- **Problem**: Only reproduce the lines from the line containing "You are a computer-use" onward, exactly, through the final line of the data below.

--- Information provided ---

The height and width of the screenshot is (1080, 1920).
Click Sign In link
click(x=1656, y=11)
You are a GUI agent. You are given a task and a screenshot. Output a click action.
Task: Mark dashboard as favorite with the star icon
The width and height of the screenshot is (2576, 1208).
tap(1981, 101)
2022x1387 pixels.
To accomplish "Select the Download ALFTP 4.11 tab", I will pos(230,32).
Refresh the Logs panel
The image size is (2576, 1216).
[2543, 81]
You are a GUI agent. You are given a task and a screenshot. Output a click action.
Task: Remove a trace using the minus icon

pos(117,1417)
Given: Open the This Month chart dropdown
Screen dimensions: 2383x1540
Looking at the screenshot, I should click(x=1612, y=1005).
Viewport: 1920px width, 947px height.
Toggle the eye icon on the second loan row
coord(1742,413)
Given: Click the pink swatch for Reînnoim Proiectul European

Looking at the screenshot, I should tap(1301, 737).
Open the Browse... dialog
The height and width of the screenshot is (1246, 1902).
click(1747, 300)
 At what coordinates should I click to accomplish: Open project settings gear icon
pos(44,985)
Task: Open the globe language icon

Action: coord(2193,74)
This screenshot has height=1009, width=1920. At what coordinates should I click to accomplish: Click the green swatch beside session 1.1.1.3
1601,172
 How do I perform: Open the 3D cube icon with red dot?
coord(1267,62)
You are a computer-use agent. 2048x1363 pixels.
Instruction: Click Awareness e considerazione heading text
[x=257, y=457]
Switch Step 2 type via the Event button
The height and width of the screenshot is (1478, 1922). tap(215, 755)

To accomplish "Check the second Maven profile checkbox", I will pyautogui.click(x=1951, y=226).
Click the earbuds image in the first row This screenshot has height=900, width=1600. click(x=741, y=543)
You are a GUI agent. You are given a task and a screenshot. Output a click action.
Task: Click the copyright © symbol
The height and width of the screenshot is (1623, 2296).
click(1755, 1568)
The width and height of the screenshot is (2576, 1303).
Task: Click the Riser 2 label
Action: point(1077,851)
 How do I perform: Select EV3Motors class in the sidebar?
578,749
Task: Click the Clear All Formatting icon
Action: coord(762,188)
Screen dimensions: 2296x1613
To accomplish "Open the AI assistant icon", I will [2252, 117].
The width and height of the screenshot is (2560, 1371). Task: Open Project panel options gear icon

---

- **Task solution**:
You are a computer-use agent. 2048x1363 pixels.
Instruction: Click Awareness e considerazione heading text
[x=257, y=457]
Switch Step 2 type via the Event button
The height and width of the screenshot is (1478, 1922). tap(215, 755)

To accomplish "Check the second Maven profile checkbox", I will pyautogui.click(x=1951, y=226).
Click the earbuds image in the first row This screenshot has height=900, width=1600. click(x=741, y=543)
You are a GUI agent. You are given a task and a screenshot. Output a click action.
Task: Click the copyright © symbol
The height and width of the screenshot is (1623, 2296).
click(1755, 1568)
The width and height of the screenshot is (2576, 1303).
Task: Click the Riser 2 label
Action: point(1077,851)
 How do I perform: Select EV3Motors class in the sidebar?
578,749
Task: Click the Clear All Formatting icon
Action: coord(762,188)
Screen dimensions: 2296x1613
To accomplish "Open the AI assistant icon", I will [2252, 117].
The width and height of the screenshot is (2560, 1371). Task: Open Project panel options gear icon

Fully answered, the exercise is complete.